There are 4 elements to culture hacking that I will elaborate on in future posts, here a quick overview:

Cracks: Where is there a crack in the system you want to expose?  For example, during an open space “the law of two feet” is rarely applied.  That’s a ‘crack’ the hacker wants to fill.

The Hack: What’s the hack you want to do in order to ‘fill in the crack’.  Using the open space example, a group of people would move to different open space talks every 5 minutes to make the whole open space group aware.

Safety:  I don’t know the exact name for this but there is a green, blue and red zone.  A “red zone” hack is likely to get you fired.  A “green zone” hack is a safe hack and a “blue zone” hack is somewhere in the middle.

The Wall: What impediment stands between you and your hack?
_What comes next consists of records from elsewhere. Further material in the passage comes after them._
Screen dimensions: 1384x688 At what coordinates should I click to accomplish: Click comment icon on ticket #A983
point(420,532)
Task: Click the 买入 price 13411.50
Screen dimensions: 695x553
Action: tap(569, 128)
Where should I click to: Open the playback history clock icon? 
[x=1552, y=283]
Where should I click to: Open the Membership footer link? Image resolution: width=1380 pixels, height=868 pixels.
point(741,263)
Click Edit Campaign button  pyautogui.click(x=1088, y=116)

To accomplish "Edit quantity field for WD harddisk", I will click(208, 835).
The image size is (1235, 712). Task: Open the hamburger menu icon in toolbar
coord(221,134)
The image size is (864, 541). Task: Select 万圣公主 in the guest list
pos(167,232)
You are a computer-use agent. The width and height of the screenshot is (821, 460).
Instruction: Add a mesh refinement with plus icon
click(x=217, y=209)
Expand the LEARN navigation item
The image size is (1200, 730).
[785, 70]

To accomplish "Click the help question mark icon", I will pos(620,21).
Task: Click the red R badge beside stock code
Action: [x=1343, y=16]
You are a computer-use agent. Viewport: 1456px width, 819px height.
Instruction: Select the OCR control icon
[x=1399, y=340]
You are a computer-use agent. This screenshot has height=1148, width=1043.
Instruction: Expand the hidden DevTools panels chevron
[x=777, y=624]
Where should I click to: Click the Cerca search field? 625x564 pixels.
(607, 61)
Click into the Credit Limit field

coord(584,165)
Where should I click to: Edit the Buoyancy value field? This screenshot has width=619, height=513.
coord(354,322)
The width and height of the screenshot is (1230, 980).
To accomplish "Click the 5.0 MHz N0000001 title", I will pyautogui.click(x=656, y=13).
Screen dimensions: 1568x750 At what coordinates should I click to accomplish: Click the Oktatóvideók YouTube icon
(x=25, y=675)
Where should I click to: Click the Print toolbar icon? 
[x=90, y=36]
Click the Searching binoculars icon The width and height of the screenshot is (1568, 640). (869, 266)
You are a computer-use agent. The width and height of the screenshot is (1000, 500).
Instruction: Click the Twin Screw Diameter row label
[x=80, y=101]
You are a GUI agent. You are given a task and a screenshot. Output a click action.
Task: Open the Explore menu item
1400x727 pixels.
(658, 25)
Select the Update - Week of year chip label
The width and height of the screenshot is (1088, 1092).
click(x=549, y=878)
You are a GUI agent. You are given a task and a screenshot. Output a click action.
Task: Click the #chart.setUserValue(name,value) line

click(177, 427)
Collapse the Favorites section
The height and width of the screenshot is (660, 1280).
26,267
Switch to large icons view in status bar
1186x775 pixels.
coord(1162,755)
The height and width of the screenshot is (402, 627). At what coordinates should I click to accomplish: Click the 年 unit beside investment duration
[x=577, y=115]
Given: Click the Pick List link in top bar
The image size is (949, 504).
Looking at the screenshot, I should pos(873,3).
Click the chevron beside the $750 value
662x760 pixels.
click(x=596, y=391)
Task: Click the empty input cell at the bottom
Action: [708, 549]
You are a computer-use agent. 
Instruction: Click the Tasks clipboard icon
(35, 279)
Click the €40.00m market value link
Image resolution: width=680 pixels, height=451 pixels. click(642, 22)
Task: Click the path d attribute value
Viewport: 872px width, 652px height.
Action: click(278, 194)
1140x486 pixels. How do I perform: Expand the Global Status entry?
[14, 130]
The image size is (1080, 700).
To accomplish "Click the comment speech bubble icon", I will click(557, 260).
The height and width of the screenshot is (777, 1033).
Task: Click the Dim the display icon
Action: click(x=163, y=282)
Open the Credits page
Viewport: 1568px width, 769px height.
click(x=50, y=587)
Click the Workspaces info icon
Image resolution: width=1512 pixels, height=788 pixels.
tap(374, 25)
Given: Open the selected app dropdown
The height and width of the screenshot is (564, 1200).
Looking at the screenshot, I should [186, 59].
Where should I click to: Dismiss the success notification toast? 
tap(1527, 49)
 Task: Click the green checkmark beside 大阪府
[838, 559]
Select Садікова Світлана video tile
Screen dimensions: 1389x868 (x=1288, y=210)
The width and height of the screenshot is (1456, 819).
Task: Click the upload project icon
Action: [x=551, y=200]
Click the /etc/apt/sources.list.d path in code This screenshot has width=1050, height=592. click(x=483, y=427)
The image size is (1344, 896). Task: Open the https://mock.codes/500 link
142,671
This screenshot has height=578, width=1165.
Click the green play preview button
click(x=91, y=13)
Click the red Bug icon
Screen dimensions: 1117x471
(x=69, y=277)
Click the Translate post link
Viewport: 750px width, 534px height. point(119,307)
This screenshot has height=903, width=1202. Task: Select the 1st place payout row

My Take: Turns out most of what I’ve done in my career can be considered ‘culture hacking’ and the concept of culture hacking isn’t new.  An example of ‘culture hacking’ is the time I posted a visible feedback board for people who had recently been co-located and were not happy about it.  Making anonymous and brutal feedback was an act directly against the grain of the organization’s culture. I know that because I got in trouble for doing it.  I step outside cultural norms often and there’s always been a reason for it.  Now you know, so get ready for more.  Culture Hacking FTW!

More Info:

Stefan Haas on twitter | Stefan Haas’ Website | Biz Culture Hackers website

Overall Impressions

I loved LESS 2012 and I would like to go again next year if it’s in the cards.  The difference for me was the advanced topics of complexity theory, organizations as living systems and the STOOS conversations.  Agile 20XX conferences are massive and do provide value but I feel the topics are ‘safe’ picks and not really on the cutting edge of what’s going on in the world of Lean and Agile.  I feel that LESS 2012 gave me insights I’m excited about as well as a whole bunch more stuff to learn about.